_Data to examine_
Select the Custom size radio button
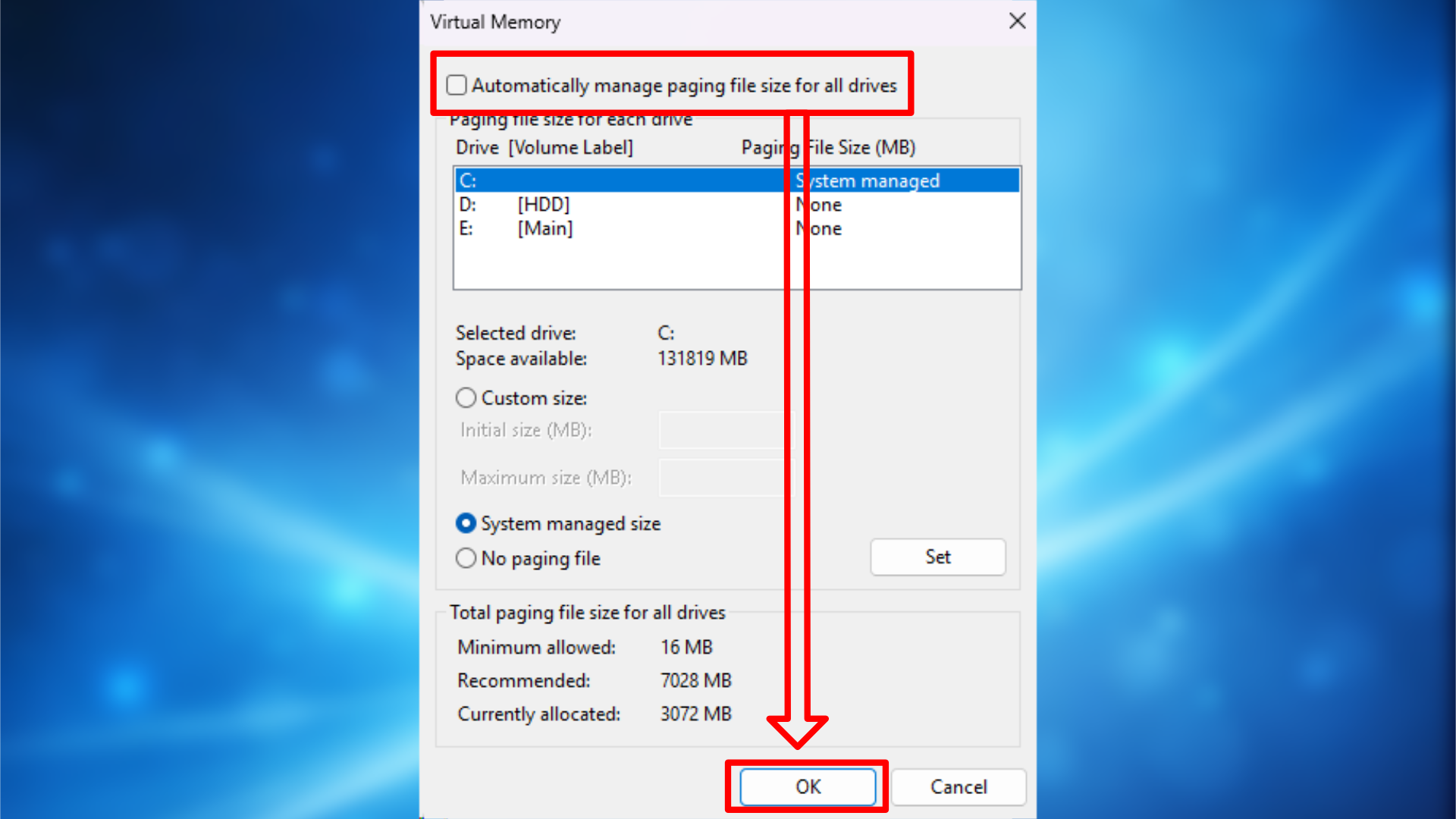This screenshot has height=819, width=1456. (x=466, y=397)
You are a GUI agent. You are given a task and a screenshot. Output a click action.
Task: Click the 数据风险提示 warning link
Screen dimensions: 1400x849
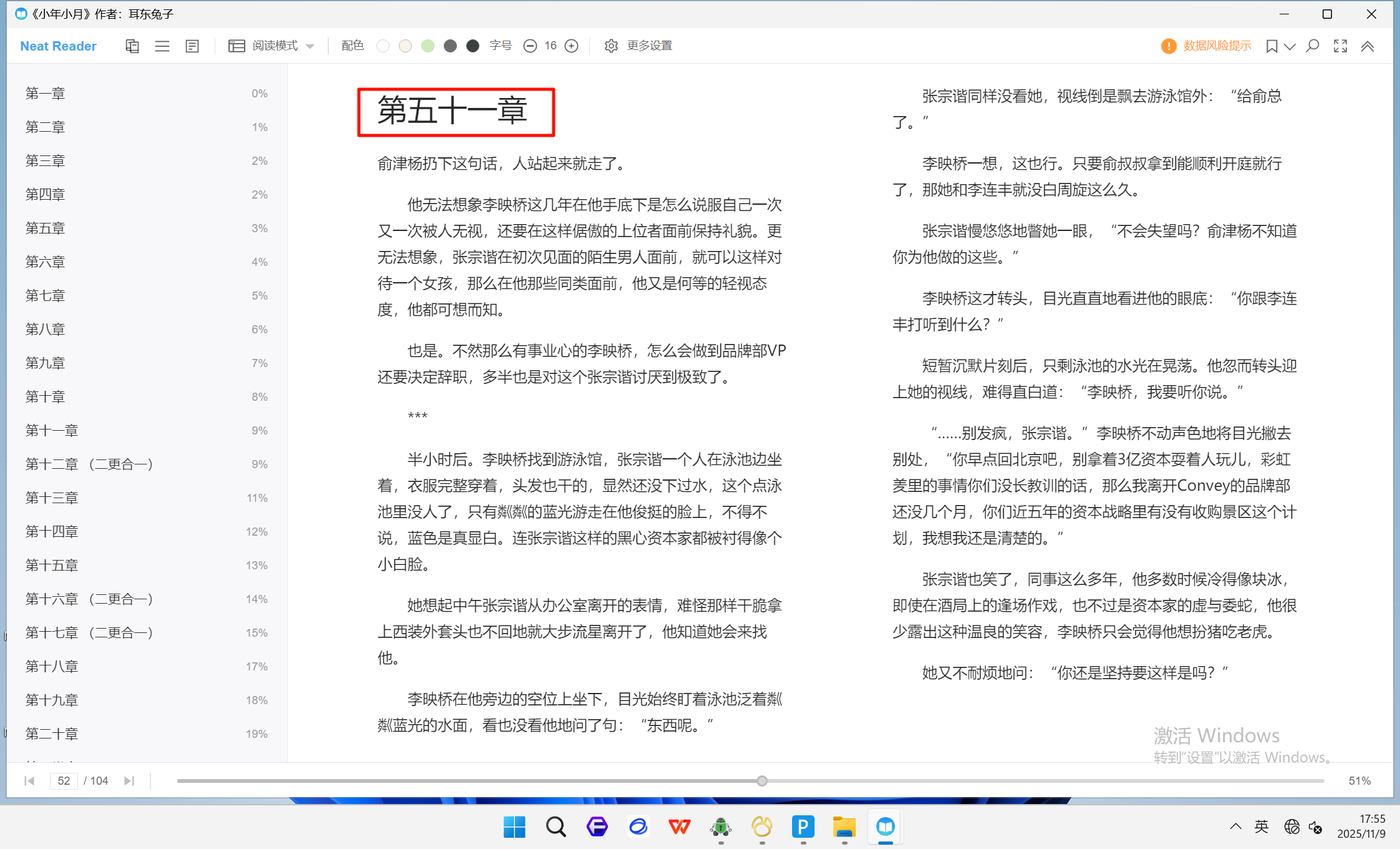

_What you should do_
Give the data again exactly. Keep the images out.

_Answer space_
Select the Custom size radio button
This screenshot has height=819, width=1456. (x=466, y=397)
You are a GUI agent. You are given a task and a screenshot. Output a click action.
Task: Click the 数据风险提示 warning link
Screen dimensions: 1400x849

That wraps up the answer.